What is needed
Reproduce the listing verbatim from its first line through the line containing "388x167 pixels. pyautogui.click(x=99, y=67)", including both ends.

Records for this task
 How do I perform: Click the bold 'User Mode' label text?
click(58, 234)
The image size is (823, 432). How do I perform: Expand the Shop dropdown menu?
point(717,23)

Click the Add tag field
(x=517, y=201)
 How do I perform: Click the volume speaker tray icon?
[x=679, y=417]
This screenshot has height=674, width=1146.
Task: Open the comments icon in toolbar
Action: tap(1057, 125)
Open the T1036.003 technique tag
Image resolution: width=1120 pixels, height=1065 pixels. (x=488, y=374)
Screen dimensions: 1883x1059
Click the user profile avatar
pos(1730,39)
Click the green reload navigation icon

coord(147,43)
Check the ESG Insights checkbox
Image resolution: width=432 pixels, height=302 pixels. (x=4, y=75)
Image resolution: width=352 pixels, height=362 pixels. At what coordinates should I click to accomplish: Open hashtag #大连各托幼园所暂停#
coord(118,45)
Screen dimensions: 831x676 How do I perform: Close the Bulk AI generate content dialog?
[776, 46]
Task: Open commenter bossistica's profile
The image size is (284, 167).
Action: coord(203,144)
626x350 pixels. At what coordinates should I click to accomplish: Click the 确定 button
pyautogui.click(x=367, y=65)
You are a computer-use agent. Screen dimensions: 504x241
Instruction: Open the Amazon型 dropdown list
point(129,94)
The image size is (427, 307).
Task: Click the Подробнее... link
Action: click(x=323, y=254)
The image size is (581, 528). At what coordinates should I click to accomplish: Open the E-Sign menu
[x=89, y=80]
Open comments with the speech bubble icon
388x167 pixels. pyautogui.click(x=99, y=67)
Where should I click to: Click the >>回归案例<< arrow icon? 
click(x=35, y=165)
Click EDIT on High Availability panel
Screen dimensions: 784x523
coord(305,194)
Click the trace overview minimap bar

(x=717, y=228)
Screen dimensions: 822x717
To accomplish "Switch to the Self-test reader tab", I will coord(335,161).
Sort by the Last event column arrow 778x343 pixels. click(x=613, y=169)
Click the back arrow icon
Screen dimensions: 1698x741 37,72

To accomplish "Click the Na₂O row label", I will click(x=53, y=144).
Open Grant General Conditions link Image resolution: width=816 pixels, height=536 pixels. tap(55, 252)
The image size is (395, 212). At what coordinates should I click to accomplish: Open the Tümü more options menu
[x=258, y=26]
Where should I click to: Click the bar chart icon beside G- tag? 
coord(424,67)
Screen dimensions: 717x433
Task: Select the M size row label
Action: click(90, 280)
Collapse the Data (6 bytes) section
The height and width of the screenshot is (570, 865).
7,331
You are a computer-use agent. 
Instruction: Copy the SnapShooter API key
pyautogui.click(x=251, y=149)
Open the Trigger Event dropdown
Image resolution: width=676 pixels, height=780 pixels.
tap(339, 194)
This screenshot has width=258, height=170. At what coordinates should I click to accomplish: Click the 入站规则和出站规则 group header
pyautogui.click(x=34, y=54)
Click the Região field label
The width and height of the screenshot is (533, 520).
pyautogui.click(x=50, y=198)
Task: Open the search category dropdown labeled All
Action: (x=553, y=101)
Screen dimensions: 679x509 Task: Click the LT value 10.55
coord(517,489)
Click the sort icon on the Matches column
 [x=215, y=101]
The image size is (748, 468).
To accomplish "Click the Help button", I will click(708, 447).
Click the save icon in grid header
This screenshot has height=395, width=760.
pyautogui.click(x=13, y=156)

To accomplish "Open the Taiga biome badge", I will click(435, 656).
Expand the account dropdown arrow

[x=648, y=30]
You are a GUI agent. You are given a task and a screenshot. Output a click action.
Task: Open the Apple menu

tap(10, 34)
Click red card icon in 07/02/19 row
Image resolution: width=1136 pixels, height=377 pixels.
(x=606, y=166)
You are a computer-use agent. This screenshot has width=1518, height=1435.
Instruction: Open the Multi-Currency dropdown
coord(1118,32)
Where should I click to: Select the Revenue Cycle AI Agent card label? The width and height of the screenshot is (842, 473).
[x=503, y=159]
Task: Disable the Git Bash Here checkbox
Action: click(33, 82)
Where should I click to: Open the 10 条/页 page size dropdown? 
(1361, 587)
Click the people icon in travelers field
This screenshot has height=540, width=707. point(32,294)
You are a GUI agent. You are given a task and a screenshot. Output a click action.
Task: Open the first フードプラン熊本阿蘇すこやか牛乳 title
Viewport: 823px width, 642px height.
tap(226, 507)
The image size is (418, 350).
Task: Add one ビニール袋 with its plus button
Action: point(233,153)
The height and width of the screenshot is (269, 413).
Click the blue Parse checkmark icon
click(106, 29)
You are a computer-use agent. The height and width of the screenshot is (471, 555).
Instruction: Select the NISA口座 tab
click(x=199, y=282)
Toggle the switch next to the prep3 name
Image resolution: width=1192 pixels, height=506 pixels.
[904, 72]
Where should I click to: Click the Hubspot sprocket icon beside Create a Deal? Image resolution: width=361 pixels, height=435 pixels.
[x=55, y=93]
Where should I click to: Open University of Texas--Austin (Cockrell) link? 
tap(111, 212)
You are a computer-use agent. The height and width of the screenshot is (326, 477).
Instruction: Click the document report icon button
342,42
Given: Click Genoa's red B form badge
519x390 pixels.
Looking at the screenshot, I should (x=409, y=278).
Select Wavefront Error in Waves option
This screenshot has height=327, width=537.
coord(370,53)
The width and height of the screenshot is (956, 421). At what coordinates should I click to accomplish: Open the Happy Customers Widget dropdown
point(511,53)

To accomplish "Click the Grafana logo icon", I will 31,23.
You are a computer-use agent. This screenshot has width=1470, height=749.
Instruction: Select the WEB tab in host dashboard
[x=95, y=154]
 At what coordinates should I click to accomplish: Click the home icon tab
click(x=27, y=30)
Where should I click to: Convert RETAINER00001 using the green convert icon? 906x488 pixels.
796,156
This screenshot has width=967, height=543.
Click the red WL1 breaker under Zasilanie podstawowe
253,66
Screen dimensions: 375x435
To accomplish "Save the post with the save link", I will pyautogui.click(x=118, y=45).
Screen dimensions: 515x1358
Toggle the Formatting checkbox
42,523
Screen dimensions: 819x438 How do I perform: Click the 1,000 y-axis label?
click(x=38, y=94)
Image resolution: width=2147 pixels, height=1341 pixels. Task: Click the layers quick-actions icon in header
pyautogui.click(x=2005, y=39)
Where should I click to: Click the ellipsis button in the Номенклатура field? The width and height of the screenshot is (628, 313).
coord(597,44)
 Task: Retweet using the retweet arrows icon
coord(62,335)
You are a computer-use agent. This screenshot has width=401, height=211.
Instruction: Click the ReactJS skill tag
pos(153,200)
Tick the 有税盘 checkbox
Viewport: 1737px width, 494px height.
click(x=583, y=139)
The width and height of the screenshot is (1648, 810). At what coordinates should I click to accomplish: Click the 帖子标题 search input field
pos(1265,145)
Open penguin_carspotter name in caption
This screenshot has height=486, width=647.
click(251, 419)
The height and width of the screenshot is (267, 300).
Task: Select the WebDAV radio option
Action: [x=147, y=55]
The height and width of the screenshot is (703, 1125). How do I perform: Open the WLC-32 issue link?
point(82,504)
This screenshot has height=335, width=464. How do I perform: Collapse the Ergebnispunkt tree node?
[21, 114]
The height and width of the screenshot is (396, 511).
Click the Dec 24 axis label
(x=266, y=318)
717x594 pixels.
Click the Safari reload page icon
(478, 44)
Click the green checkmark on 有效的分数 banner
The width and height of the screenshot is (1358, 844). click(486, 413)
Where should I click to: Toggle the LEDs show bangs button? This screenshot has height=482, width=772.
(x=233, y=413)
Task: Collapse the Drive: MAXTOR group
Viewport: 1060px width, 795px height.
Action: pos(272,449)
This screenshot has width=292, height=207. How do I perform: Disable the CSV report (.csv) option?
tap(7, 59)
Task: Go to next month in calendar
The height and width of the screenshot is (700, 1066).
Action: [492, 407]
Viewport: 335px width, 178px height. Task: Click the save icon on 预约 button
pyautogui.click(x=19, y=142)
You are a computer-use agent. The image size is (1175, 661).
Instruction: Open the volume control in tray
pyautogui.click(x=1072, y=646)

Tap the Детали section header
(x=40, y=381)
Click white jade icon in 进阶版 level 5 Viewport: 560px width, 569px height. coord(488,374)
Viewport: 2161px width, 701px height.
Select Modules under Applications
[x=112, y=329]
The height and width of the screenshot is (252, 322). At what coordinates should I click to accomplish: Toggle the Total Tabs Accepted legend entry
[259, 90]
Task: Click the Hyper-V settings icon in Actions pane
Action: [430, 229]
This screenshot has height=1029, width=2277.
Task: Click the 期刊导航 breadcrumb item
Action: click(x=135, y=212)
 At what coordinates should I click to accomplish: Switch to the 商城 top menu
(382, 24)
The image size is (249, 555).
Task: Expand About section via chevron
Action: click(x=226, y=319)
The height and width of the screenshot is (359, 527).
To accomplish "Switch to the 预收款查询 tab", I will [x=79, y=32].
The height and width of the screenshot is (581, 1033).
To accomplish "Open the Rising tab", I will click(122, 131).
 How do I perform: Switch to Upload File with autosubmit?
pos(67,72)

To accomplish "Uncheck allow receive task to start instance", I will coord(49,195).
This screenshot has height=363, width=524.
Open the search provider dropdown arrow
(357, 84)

Task result
 How do I perform: Click the bold 'User Mode' label text?
click(58, 234)
The image size is (823, 432). How do I perform: Expand the Shop dropdown menu?
point(717,23)

Click the Add tag field
(x=517, y=201)
 How do I perform: Click the volume speaker tray icon?
[x=679, y=417]
This screenshot has height=674, width=1146.
Task: Open the comments icon in toolbar
Action: tap(1057, 125)
Open the T1036.003 technique tag
Image resolution: width=1120 pixels, height=1065 pixels. (x=488, y=374)
Screen dimensions: 1883x1059
Click the user profile avatar
pos(1730,39)
Click the green reload navigation icon

coord(147,43)
Check the ESG Insights checkbox
Image resolution: width=432 pixels, height=302 pixels. (x=4, y=75)
Image resolution: width=352 pixels, height=362 pixels. At what coordinates should I click to accomplish: Open hashtag #大连各托幼园所暂停#
coord(118,45)
Screen dimensions: 831x676 How do I perform: Close the Bulk AI generate content dialog?
[776, 46]
Task: Open commenter bossistica's profile
The image size is (284, 167).
Action: coord(203,144)
626x350 pixels. At what coordinates should I click to accomplish: Click the 确定 button
pyautogui.click(x=367, y=65)
You are a computer-use agent. Screen dimensions: 504x241
Instruction: Open the Amazon型 dropdown list
point(129,94)
The image size is (427, 307).
Task: Click the Подробнее... link
Action: click(x=323, y=254)
The image size is (581, 528). At what coordinates should I click to accomplish: Open the E-Sign menu
[x=89, y=80]
Open comments with the speech bubble icon
388x167 pixels. pyautogui.click(x=99, y=67)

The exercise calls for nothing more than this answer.